* PROBLEM DETAILS
Reproduce only the portion of the listing that begins with the line containing "Viewport: 1020px width, 765px" and ends with the line containing "point(273,188)", substituting "interface agent" for "GUI agent" and leaving everything else unchanged.

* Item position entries
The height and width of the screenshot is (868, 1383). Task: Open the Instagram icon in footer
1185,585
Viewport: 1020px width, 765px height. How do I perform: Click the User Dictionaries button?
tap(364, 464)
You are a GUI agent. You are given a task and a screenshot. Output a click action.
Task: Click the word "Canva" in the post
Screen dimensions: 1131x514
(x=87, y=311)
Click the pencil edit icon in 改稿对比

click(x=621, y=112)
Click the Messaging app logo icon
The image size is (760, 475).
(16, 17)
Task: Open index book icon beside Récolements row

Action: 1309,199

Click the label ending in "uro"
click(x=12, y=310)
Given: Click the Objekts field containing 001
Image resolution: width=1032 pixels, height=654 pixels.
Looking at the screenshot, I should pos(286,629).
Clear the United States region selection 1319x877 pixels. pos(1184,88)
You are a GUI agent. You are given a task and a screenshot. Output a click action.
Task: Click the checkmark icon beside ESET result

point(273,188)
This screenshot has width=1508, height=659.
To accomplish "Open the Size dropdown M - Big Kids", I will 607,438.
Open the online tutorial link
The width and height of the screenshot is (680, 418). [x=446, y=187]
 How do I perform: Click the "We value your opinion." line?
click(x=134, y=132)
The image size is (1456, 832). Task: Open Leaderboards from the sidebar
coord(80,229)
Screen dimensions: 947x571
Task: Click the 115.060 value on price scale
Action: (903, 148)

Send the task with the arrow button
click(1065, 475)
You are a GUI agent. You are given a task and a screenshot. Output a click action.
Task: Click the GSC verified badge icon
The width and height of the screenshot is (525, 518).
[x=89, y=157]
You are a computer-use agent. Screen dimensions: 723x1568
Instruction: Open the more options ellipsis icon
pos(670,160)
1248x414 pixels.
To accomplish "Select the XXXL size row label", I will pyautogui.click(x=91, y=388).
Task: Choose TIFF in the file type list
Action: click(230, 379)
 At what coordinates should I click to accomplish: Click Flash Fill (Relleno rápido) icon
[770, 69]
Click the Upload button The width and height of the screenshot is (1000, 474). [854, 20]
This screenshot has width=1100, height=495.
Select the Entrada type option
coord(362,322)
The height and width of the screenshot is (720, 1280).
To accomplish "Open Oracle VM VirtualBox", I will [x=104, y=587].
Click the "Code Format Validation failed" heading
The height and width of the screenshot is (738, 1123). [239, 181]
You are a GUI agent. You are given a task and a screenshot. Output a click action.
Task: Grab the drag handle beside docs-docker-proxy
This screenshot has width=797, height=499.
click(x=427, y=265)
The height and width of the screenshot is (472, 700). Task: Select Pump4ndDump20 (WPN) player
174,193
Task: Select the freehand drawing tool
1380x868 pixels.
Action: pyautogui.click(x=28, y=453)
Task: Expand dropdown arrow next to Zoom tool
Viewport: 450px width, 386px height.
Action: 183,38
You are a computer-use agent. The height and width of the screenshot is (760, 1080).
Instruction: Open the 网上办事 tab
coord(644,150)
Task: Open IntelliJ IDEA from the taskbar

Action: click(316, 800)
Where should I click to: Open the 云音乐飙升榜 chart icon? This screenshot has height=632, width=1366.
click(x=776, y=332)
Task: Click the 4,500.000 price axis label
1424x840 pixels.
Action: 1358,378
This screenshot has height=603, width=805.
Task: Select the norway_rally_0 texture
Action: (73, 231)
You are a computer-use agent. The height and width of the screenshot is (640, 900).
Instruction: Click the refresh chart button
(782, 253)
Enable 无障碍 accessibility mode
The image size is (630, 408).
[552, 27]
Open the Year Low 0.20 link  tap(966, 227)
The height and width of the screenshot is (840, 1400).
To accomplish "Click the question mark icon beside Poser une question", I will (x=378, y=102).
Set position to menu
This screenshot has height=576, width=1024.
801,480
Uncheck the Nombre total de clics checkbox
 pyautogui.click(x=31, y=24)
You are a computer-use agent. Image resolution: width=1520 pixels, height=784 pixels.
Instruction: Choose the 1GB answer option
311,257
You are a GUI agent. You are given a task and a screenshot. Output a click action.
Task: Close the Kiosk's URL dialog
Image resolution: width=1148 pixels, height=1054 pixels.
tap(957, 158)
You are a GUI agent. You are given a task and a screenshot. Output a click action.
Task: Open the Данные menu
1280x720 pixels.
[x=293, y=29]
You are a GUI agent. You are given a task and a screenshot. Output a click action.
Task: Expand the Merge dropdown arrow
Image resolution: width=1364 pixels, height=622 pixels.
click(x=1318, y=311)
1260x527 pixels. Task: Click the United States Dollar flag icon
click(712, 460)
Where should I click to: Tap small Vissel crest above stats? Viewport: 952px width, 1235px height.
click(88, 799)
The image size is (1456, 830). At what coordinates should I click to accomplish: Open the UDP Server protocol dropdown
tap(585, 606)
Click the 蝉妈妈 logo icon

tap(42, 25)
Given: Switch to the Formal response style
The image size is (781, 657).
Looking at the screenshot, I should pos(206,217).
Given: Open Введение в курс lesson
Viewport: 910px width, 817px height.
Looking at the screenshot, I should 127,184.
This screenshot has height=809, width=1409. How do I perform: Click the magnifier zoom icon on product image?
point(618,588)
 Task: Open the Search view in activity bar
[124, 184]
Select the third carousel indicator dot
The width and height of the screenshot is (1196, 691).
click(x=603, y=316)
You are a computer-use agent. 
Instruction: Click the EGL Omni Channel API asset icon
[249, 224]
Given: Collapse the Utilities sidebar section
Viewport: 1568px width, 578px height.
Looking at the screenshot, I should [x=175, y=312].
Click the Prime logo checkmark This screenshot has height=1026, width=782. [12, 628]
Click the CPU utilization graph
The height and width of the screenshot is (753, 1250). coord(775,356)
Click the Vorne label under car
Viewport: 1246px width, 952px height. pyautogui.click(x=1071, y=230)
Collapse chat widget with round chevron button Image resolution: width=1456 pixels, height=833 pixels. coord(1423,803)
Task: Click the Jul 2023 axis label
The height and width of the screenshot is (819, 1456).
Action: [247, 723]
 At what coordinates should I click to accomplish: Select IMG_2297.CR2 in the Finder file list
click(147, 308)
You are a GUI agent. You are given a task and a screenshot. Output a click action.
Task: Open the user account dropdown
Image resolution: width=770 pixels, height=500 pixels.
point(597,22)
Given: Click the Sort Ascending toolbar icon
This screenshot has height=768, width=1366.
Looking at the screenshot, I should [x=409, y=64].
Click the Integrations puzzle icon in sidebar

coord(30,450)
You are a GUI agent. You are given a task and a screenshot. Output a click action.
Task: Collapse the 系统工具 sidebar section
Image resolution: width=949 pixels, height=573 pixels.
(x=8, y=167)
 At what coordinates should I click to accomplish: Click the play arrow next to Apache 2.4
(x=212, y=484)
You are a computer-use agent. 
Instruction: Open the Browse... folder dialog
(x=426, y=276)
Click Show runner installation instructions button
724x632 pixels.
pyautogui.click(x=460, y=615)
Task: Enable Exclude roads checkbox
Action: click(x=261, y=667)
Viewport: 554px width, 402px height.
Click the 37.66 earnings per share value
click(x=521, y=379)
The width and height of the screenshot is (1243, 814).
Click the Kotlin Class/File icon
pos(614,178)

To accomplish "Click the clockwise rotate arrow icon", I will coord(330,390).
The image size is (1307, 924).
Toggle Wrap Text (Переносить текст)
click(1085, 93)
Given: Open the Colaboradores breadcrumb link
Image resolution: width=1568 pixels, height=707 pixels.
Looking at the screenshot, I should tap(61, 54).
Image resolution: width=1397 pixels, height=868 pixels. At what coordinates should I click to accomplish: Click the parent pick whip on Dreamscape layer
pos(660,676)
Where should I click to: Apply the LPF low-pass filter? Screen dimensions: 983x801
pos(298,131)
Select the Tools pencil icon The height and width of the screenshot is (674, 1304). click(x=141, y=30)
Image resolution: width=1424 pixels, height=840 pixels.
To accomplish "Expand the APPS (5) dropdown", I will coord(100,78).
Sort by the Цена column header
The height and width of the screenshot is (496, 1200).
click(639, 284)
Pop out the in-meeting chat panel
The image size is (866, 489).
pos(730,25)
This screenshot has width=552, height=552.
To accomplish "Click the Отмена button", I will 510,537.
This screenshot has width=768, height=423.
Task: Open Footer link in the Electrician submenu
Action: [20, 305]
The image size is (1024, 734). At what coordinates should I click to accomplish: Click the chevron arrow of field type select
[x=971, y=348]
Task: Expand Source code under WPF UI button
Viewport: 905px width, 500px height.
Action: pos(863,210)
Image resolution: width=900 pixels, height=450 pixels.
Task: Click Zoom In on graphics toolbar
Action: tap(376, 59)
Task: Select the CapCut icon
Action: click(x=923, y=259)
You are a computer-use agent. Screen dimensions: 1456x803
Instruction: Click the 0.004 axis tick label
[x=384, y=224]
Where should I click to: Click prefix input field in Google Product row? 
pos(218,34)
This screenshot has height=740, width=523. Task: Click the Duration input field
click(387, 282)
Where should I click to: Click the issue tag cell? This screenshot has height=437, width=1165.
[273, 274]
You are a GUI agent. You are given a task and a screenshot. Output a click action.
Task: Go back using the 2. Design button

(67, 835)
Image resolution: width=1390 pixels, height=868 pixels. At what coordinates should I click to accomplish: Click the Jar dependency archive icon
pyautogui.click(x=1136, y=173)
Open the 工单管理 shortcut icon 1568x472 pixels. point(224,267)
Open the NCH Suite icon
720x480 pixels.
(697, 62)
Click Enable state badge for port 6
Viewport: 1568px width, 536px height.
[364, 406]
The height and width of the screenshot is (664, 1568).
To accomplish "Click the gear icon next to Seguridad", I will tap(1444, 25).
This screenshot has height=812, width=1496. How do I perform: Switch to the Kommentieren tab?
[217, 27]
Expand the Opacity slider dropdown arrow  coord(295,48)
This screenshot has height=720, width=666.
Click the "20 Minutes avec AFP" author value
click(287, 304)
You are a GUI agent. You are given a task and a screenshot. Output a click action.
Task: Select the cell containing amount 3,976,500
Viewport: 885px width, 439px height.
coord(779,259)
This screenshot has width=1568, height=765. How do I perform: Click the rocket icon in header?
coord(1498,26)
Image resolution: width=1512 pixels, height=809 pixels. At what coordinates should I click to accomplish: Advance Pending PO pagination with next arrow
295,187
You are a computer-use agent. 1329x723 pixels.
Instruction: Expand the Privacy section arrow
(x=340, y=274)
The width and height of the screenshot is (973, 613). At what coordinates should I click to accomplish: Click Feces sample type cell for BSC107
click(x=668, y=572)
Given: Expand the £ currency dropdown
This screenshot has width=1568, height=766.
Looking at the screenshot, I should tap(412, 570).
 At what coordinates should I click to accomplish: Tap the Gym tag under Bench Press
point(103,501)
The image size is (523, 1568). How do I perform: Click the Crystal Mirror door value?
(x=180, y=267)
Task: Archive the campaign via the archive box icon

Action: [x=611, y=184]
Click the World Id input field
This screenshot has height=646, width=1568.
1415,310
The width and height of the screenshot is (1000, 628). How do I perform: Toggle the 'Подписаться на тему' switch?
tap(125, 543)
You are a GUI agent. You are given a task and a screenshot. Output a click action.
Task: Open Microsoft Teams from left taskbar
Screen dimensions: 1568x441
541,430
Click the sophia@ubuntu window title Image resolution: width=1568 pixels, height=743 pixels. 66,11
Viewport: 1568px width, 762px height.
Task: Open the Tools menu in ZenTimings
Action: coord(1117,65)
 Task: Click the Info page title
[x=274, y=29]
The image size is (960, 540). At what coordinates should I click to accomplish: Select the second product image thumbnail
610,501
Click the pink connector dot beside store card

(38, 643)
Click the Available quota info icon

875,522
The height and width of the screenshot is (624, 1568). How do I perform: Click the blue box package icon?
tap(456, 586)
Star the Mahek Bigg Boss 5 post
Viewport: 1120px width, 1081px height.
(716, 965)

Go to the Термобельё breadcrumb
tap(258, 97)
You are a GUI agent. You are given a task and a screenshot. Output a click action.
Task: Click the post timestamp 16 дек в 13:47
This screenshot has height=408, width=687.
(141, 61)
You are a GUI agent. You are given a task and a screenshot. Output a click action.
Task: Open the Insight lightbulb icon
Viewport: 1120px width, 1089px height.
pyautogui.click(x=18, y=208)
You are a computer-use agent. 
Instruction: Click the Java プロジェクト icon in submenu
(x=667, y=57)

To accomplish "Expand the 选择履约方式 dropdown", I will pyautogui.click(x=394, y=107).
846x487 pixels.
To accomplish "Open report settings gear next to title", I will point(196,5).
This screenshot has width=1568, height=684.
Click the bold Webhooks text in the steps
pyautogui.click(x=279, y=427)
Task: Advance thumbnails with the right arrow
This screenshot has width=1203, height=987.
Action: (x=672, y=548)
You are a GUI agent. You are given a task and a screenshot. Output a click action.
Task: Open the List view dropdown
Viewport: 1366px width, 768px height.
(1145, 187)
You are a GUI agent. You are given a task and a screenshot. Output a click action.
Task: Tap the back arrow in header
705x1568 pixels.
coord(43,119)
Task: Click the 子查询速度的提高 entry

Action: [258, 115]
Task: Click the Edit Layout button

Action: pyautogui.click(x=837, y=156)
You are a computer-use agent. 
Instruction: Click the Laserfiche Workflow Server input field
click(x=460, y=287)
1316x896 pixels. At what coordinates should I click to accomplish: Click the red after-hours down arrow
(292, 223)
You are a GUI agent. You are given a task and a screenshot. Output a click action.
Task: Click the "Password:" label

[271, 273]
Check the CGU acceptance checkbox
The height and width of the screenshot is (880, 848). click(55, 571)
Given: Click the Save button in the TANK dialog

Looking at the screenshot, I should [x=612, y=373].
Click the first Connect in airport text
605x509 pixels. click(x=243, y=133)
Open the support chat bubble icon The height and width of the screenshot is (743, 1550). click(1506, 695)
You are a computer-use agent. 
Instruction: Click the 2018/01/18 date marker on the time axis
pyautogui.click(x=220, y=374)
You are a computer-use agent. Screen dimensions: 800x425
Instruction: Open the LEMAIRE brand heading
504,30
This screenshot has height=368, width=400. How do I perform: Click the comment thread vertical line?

* TASK RESPONSE
Viewport: 1020px width, 765px height. How do I perform: Click the User Dictionaries button?
tap(364, 464)
You are a interface agent. You are given a task and a screenshot. Output a click action.
Task: Click the word "Canva" in the post
Screen dimensions: 1131x514
(x=87, y=311)
Click the pencil edit icon in 改稿对比

click(x=621, y=112)
Click the Messaging app logo icon
The image size is (760, 475).
(16, 17)
Task: Open index book icon beside Récolements row

Action: 1309,199

Click the label ending in "uro"
click(x=12, y=310)
Given: Click the Objekts field containing 001
Image resolution: width=1032 pixels, height=654 pixels.
Looking at the screenshot, I should pos(286,629).
Clear the United States region selection 1319x877 pixels. pos(1184,88)
You are a interface agent. You are given a task and a screenshot. Output a click action.
Task: Click the checkmark icon beside ESET result

point(273,188)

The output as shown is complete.